• What is expected
Which lines run from the one with "Task: Collapse the" through the end of the data? Retype them exactly, without pictures.

• Data
================================
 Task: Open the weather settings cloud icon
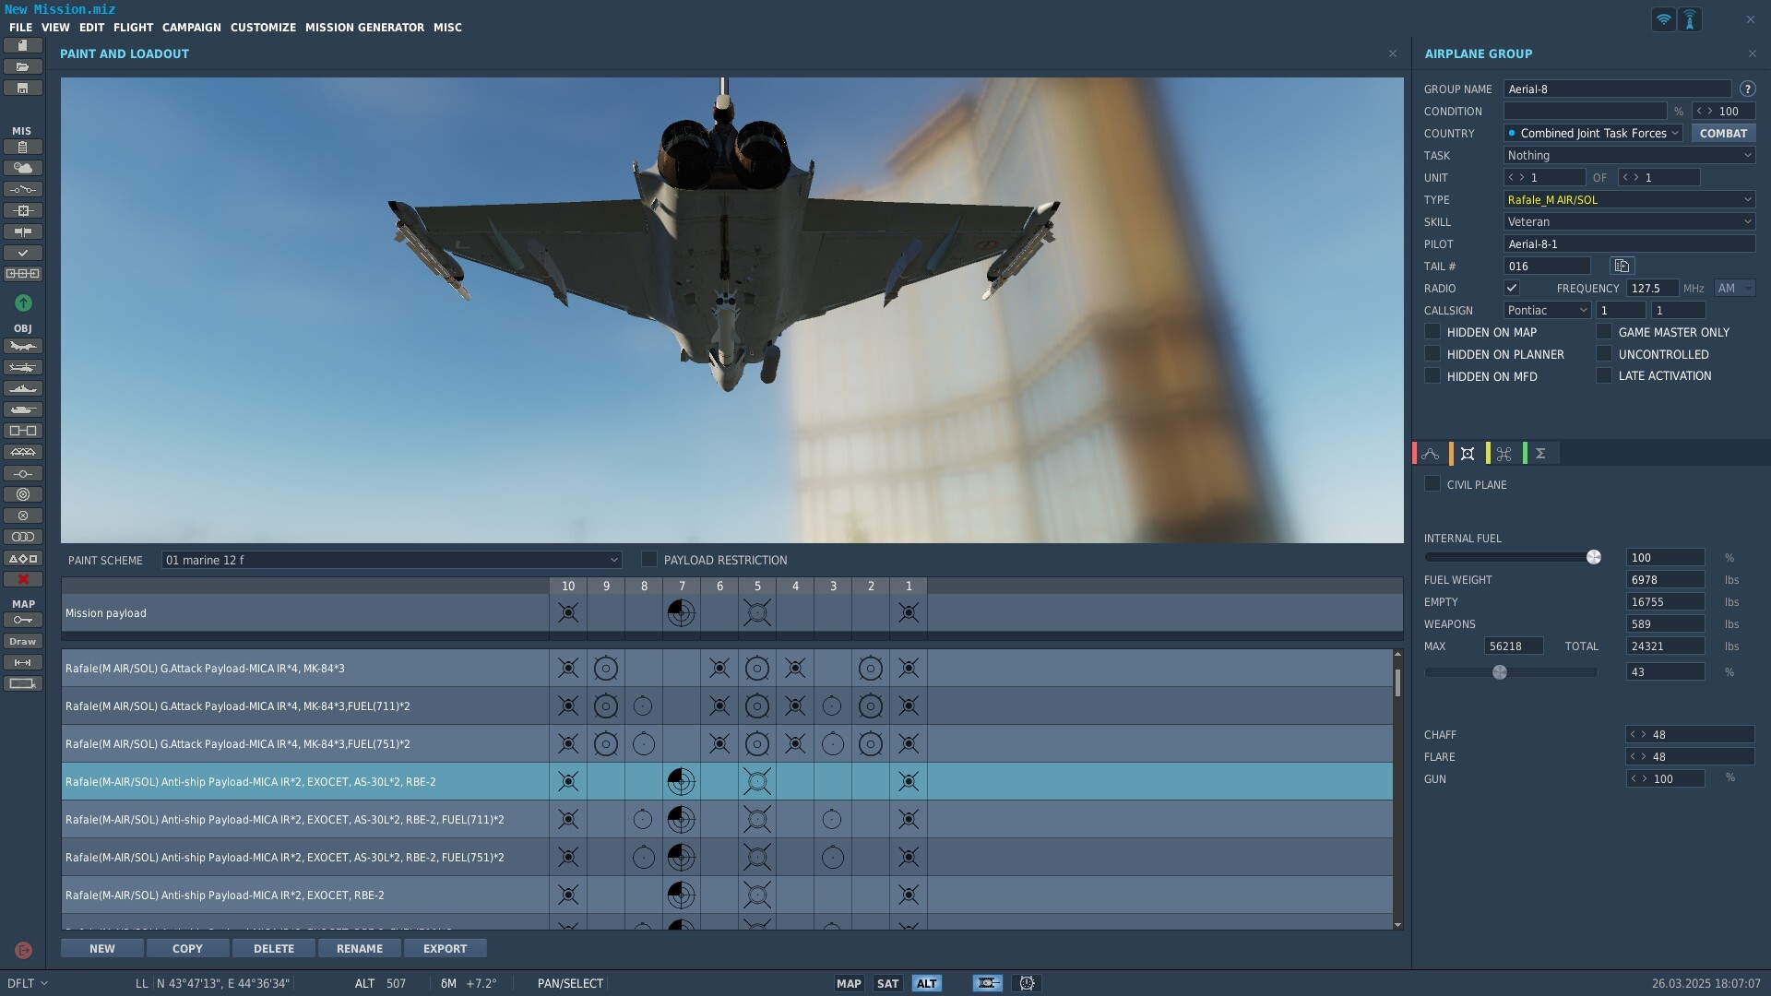[23, 168]
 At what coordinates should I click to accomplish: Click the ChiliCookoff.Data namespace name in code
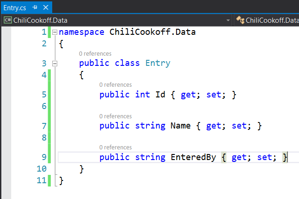coord(152,32)
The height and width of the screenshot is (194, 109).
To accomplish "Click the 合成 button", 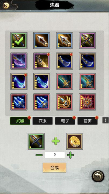I will 54,168.
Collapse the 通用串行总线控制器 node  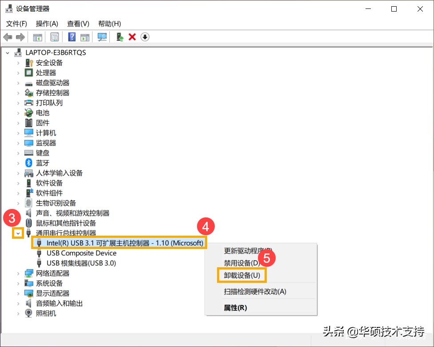[17, 233]
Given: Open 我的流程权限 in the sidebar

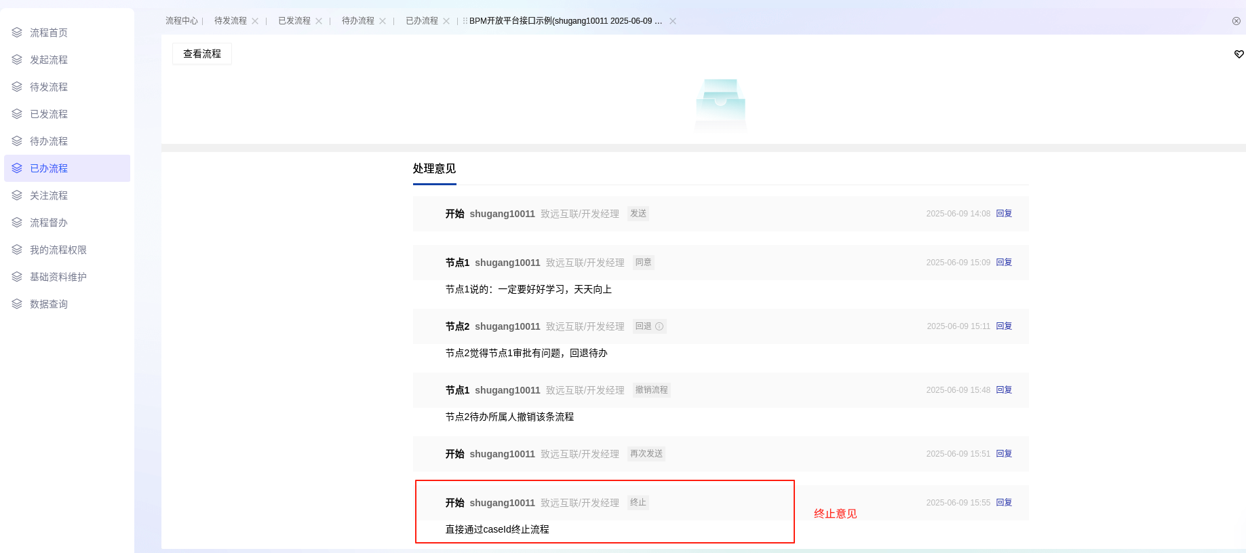Looking at the screenshot, I should click(x=58, y=250).
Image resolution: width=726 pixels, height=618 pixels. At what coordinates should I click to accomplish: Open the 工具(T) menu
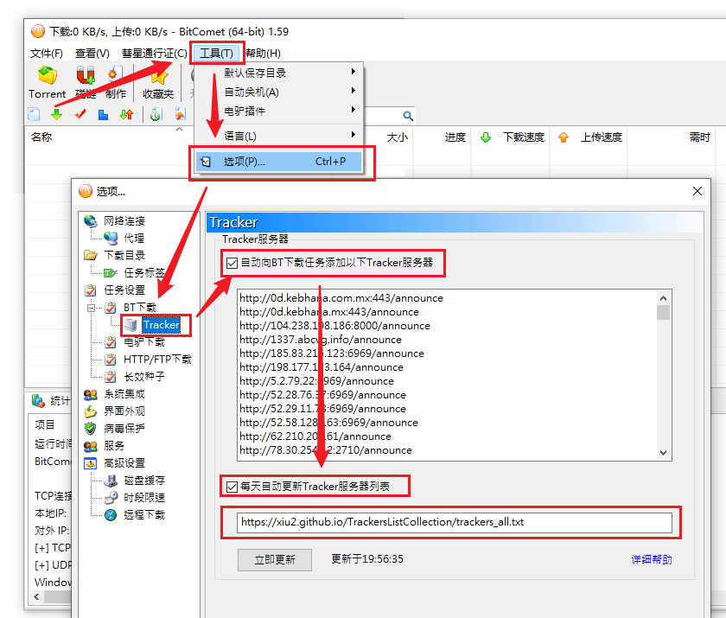point(216,54)
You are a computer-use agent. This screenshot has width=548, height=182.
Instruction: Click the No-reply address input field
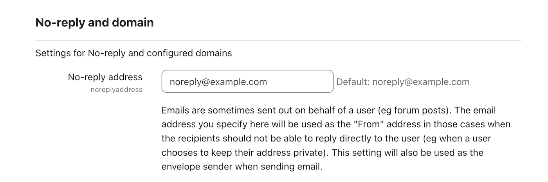coord(247,82)
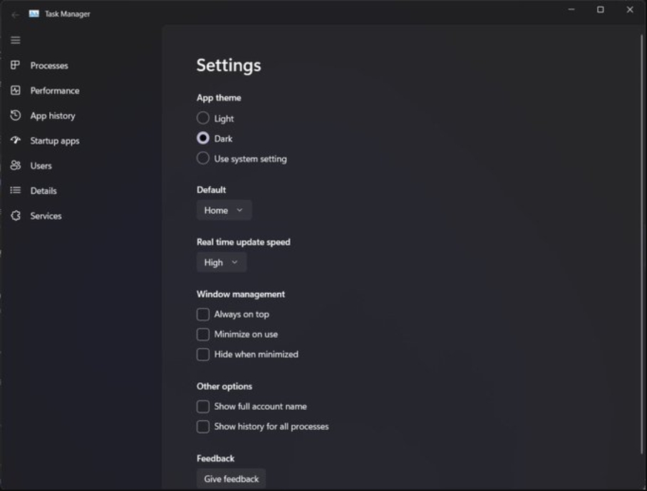647x491 pixels.
Task: Click the Users people icon
Action: coord(15,165)
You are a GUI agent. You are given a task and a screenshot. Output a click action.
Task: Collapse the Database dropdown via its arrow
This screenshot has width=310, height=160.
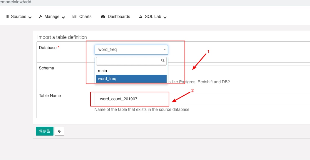(165, 50)
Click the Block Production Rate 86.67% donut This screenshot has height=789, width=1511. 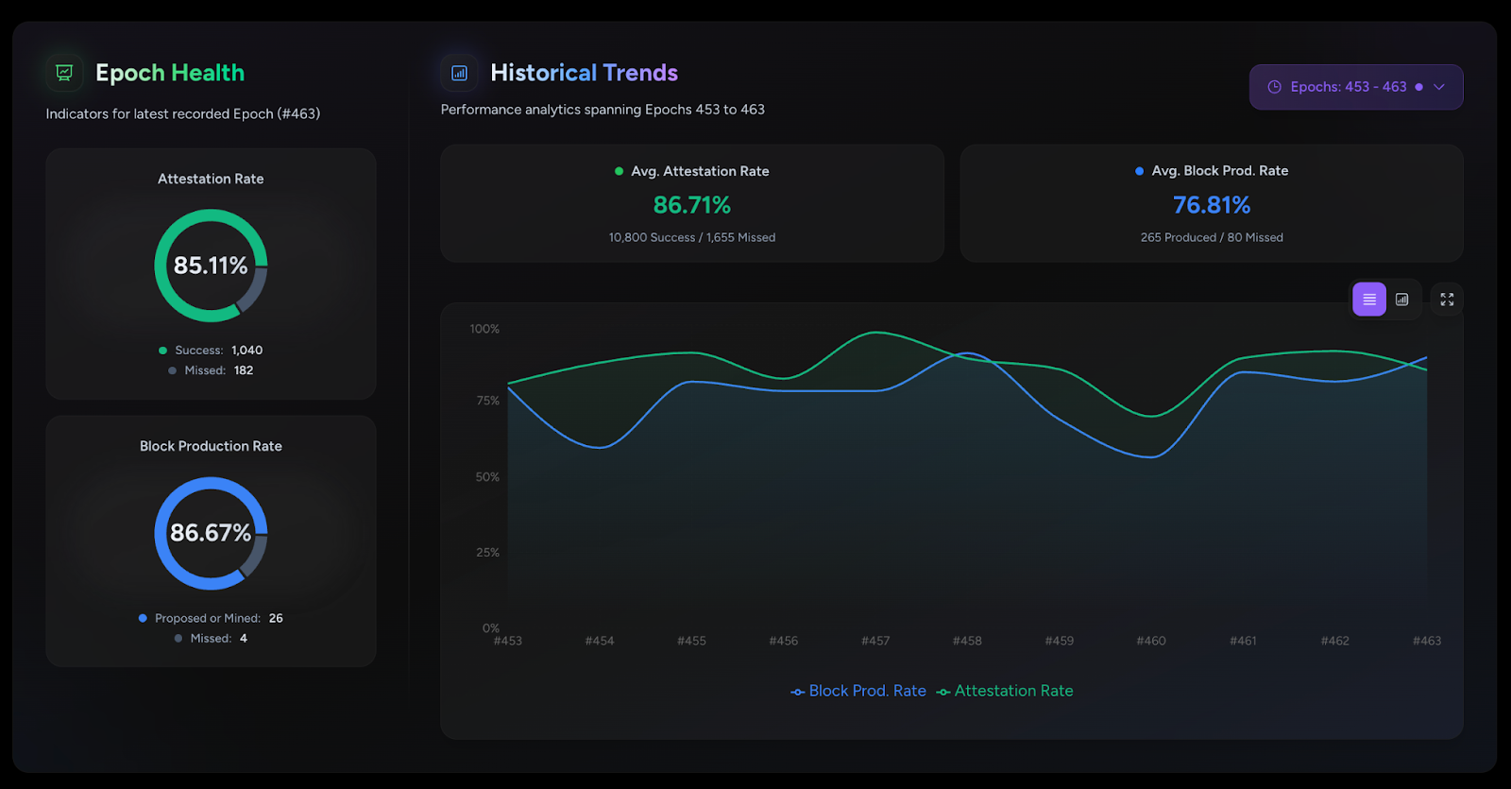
================================
• Answer
Task: Collapse the Database dropdown via its arrow
This screenshot has width=310, height=160.
(165, 50)
Click the Block Production Rate 86.67% donut This screenshot has height=789, width=1511. 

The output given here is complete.